Lemma: Let $g(x)=\log(1+x^2)$ and $h(x)=\tan(x)$, for all $x\in (-\pi/2, \pi/2)$. The following limit exists and the quality holds

$$\lim _{x\to 0}\frac{g(x)}{h(x)}=0$$

Proof: Both $g$ and $h$ are differentiable on their domain and $\tan(x)\neq 0$, for all $x\in (-\pi/2, \pi/2)\setminus \{0\}$. We have $\displaystyle g'(x)=\frac{2x}{1+x^2}$ and $\displaystyle h'(x)=(\sec (x))^2=\frac{1}{(\cos(x))^2}=(\tan(x))^2+1$, for all $x\in (-\pi/2, \pi/2)$.
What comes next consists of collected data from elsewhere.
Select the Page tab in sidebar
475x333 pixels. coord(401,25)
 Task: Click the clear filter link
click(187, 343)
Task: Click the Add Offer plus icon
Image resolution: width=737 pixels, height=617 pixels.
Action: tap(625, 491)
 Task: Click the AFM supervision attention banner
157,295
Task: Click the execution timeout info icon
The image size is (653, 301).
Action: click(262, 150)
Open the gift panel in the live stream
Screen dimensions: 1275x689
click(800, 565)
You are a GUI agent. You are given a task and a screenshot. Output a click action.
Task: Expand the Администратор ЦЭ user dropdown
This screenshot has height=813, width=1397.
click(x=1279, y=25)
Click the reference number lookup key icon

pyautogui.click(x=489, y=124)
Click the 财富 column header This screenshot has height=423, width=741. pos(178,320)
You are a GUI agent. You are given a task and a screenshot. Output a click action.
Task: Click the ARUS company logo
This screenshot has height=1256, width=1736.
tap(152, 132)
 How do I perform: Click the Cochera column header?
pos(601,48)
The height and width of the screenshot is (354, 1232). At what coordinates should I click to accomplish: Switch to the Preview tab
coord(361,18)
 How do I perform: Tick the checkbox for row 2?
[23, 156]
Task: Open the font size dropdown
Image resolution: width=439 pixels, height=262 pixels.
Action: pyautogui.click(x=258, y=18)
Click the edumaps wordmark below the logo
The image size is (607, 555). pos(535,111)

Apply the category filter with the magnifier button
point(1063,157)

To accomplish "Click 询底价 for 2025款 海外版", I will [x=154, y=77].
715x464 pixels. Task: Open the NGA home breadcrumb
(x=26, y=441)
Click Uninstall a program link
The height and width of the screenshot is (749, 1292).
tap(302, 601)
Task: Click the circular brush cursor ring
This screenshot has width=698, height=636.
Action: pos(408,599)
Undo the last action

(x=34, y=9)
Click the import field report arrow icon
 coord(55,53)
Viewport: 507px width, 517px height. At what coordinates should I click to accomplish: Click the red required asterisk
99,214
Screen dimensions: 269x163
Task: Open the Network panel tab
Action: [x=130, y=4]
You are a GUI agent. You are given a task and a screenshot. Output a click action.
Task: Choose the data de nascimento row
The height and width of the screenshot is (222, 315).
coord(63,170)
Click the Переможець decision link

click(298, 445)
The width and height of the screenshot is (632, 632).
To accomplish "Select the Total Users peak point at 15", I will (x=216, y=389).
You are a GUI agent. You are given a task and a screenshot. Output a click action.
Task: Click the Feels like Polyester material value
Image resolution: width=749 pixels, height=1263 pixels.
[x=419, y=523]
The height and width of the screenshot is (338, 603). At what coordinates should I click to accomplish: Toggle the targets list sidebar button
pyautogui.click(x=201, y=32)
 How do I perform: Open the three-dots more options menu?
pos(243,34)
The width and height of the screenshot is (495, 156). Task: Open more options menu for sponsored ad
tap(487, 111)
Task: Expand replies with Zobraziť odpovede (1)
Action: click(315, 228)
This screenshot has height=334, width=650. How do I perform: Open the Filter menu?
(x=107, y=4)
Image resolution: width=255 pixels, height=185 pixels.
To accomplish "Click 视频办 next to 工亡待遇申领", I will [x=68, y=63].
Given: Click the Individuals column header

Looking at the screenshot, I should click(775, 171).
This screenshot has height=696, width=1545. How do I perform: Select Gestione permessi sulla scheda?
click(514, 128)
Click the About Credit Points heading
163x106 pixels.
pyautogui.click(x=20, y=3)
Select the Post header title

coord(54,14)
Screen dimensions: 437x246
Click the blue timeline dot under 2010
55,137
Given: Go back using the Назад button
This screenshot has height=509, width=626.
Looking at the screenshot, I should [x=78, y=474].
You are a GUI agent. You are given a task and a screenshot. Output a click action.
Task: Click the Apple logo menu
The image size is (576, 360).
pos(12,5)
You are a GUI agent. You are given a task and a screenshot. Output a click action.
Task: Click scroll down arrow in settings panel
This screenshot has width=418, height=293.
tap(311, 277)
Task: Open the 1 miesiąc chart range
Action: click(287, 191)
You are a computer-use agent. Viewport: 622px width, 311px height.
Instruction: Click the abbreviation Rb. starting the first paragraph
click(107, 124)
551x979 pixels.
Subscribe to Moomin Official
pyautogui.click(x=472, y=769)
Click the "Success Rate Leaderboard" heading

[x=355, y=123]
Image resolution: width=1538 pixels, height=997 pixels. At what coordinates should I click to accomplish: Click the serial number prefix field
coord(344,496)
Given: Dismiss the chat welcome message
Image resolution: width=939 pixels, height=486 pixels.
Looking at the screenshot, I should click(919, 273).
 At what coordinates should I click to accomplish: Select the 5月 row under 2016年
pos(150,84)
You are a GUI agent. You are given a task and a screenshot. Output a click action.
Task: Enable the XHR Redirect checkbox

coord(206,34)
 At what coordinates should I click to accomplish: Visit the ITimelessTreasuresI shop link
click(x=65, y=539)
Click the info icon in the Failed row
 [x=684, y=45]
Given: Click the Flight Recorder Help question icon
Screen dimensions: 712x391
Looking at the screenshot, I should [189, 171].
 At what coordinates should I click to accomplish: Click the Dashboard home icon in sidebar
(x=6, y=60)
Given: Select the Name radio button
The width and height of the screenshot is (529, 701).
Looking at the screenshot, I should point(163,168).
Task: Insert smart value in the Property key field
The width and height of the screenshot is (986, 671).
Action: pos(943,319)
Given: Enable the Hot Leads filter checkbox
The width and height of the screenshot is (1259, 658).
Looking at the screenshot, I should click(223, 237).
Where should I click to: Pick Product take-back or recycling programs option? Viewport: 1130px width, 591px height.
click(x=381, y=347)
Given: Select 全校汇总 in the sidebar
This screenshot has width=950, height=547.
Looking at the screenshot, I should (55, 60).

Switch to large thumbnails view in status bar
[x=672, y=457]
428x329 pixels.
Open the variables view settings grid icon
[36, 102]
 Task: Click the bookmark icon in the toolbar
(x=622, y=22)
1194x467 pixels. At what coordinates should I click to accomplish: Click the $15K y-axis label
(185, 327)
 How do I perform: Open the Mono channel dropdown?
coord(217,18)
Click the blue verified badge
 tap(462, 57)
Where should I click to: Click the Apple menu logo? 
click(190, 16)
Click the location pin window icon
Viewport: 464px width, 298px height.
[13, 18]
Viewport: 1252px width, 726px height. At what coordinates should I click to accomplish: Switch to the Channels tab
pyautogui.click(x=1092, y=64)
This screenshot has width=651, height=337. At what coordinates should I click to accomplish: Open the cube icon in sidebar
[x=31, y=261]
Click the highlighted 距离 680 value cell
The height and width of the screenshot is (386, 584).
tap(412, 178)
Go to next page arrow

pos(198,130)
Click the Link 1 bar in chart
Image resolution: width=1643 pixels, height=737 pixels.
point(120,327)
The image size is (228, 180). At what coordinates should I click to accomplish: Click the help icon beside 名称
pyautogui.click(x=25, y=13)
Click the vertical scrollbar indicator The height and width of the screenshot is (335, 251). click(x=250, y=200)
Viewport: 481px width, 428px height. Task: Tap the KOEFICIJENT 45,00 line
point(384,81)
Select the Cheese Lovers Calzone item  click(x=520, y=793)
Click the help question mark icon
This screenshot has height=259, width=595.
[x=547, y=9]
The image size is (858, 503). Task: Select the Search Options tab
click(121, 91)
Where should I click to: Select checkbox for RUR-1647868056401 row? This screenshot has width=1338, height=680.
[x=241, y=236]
Since $\displaystyle \lim _{x\to 0} g(x)=0=\lim _{x\to 0} h(x)$, L'Hôpital's Rule justifies the green inequality below: $$0=\lim _{x\to 0}\frac{2x(\cos(x))^2}{1+x^2}=\lim _{x\to 0}\frac{g'(x)}{h'(x)}\color{green}{=}\lim _{x\to 0}\frac{g(x)}{h(x)}$$


Now your question. You want $f$ to be continuous, therefore the following limit must exist and the equality must hold: $\displaystyle \lim _{x\to 0} \left((1+x^2)^{1/\large \tan (x)}\right)=f(0)$.

Since

$$\begin{align} \lim _{x\to 0} \left((1+x^2)^{1/\large \tan (x)}\right)&=\lim _{x\to 0}e^{\large \log {(1+x^2)^{1/\large \tan (x)}}}& &\text{exp and log are inverses of each other}\\ &= \lim _{x\to 0}e^{\displaystyle \frac{\log (1+x^2)}{\tan(x)}}& &\text{log property}\\ &= e^{\displaystyle \lim _{x\to 0} \frac{\log (1+x^2)}{\tan(x)}} & &\text{exp is continuous}\\ &= e^0& &\text{lemma}\\ &= 1, \end{align}$$

you should define $f(0):=1$ for $f$ to be continuous in $(-\pi/2, \pi/2)$.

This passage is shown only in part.